## Trecho do texto:
4/ A crise climática é um componente essencial da situação. O economista marxista Michael Hudson dos EUA descreveu a atual crise dos bancos como icebergs que vão se desprendendo da calota polar sul. Dessa maneira unia na comparação a dinâmica da crise climática com a financeira. Muito oportuno, porque ambas existem: a crise econômica e por outra parte a crise climática que ameaça, ou melhor dito põe prazos a um colapso planetário não se para, avança provocando grandes desastres sobretudo nas populações mais carentes.

Há diferenças nas classes dominantes em que fazer. Estão os negacionistas (como é o caso de Bolsonaro), e os setores que querem controlar a crise. Assim se estabelecem metas, mas em geral não se cumprem na quantidade necessária. É muito difícil, (para não dizer impossível) escapar ou parar a crises no atual sistema. De uma parte, pelas próprias contradições do sistema na atual planificação mínima cai por terra em um sistema no qual a acumulação de capital e de lucros leva a uma apropriação irracional da natureza; uma relação destrutiva com a mesma. O ideal seria uma governança ou autoridade global sobre o clima, mas o capitalismo não pode consegui-la em meio ao caos geopolítico com a guerra da Ucrânia e a disputa inter-imperialista.

5/ Os trabalhadores e povos enfrentam a crise. Este é o outro elemento fundamental da situação mundial e que por agora aumenta a polarização social e política sem oferecer uma saída por ausência de alternativa. De maneira desigual os trabalhadores e povos resistem e enfrentam tanto os regimes totalitários como lutam por suas reivindicações perante as democracias burguesas. Este processo vai se estendendo pelos diferentes continentes.

Nos EUA depois da grande mobilização por Floyd também se vive agora este processo de organizações, paralisações e greves por salários e direitos trabalhistas. Sob fortes ditaduras como é o caso da Birmânia, também se resiste. E mesmo na China e Rússia onde há um ferrenho controle por parte de seus governos também há lutas.

A mais significativa é a nova situação francesa. Após a aprovação sem passar pelos deputados da reforma da previdência a mobilização continua. Há por trás desse fato uma ruptura histórica com o neoliberalismo dos trabalhadores franceses apoiada pela população. Significa que há uma ação histórica independente da que falava Lenin? Seria arriscado afirmar uma hipótese desse, mas é evidente que é uma nova situação na França, como a que também vive Inglaterra e que contagiou a Grécia. Sem estas lutas, rebeliões seria impossível compreender as grandes dificuldades que tem e terá a burguesia.

## Itens fornecidos:
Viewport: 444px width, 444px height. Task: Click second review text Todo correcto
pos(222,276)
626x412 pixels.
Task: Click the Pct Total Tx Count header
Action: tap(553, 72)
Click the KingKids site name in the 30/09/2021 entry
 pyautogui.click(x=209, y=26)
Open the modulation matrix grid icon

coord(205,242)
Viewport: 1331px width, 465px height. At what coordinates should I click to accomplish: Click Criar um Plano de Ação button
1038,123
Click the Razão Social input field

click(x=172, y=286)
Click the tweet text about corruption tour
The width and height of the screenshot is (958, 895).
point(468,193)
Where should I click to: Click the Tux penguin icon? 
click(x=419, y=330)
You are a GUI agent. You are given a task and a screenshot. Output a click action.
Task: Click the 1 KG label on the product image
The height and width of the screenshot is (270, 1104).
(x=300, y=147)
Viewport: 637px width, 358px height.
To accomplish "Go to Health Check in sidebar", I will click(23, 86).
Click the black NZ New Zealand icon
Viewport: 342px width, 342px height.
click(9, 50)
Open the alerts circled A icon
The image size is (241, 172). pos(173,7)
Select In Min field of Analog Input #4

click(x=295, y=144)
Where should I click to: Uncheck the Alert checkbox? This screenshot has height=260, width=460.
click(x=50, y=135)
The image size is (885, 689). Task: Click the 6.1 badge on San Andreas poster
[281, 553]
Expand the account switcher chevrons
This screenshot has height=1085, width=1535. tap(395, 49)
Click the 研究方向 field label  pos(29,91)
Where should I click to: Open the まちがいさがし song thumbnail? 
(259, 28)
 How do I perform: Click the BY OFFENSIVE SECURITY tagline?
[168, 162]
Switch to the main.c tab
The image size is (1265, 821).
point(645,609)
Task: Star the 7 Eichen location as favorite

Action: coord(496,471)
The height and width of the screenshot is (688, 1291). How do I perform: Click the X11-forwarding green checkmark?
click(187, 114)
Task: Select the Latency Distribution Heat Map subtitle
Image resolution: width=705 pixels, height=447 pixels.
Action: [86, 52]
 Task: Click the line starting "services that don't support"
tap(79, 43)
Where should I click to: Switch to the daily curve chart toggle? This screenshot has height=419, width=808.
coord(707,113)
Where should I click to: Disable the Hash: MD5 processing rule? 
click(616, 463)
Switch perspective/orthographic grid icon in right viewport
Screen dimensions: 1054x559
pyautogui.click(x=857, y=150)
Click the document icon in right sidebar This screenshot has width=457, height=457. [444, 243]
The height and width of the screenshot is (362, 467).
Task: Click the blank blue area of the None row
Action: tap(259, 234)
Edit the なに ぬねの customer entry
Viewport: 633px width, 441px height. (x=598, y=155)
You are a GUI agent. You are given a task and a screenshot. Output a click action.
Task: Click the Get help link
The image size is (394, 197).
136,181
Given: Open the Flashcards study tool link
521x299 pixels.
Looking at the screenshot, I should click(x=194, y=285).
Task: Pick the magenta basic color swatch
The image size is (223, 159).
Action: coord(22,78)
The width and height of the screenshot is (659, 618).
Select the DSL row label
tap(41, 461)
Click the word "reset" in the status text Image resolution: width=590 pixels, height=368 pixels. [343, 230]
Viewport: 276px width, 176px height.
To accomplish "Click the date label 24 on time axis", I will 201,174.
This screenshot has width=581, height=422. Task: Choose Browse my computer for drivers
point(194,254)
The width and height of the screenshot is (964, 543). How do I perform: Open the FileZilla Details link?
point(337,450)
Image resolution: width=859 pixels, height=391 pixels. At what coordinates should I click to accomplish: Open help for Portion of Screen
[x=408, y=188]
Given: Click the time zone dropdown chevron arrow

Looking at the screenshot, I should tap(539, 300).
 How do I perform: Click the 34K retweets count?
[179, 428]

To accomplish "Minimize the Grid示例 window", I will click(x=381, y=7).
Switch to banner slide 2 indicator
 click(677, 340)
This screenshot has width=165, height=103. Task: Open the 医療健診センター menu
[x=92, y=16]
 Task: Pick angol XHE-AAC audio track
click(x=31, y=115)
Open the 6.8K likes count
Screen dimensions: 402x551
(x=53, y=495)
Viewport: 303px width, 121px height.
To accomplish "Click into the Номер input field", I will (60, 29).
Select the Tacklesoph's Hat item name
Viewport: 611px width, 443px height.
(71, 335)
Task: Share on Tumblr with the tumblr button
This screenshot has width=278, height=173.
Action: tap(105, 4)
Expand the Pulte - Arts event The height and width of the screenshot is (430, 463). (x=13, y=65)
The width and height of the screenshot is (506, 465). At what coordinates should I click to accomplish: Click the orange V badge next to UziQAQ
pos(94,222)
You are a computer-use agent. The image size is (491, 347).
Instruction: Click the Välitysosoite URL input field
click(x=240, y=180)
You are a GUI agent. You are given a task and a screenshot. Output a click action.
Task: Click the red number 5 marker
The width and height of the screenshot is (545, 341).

## Conjunto de tarefas:
- a) Extraia do trecho sobre a crise mundial a passagem entre "A mais significativa" e "terá a burguesia.", inclusive.
- b) No trecho sobre a crise mundial, a que o economista Michael Hudson comparou a atual crise dos bancos?
Os itens não têm relação com o trecho.

## Soluções por tarefa:
- a)
A mais significativa é a nova situação francesa. Após a aprovação sem passar pelos deputados da reforma da previdência a mobilização continua. Há por trás desse fato uma ruptura histórica com o neoliberalismo dos trabalhadores franceses apoiada pela população. Significa que há uma ação histórica independente da que falava Lenin? Seria arriscado afirmar uma hipótese desse, mas é evidente que é uma nova situação na França, como a que também vive Inglaterra e que contagiou a Grécia. Sem estas lutas, rebeliões seria impossível compreender as grandes dificuldades que tem e terá a burguesia.

- b) A icebergs que vão se desprendendo da calota polar sul.